Why is ESG important for investors?
ESG factors can have a notable impact on a company’s financial performance. For example, companies with strong ESG practices are often less likely to face regulatory scrutiny or reputational damage. They may also be more attractive to customers and employees.
Studies have shown that companies with strong ESG ratings tend to outperform their peers in the long term.
How can investors assess a company’s ESG performance?
There are a number of ways that investors can assess a company’s ESG performance. One way is to look at the company’s ESG ratings from third-party providers, such as MSCI and Sustainalytics. These ratings are based on a variety of factors, such as the company’s environmental impact, social policies, and corporate governance practices.

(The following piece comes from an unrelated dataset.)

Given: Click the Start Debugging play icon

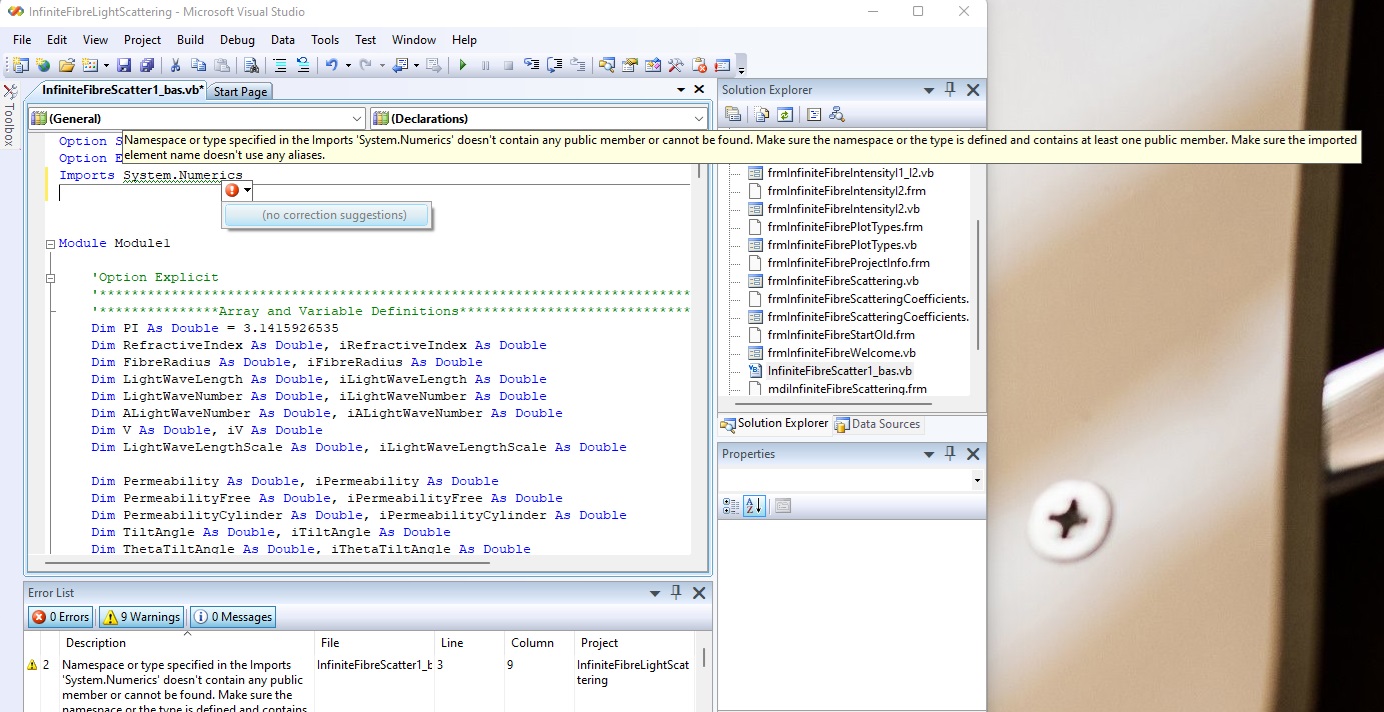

Investors can also assess a company’s ESG performance by reading the company’s sustainability reports and other public disclosures. These reports can provide insights into the company’s ESG initiatives and goals.
Finally, investors can engage with companies directly to ask questions about their ESG performance. This can be done through investor relations meetings or by submitting written questions.
By carefully considering a company’s ESG performance, investors can make more informed investment decisions.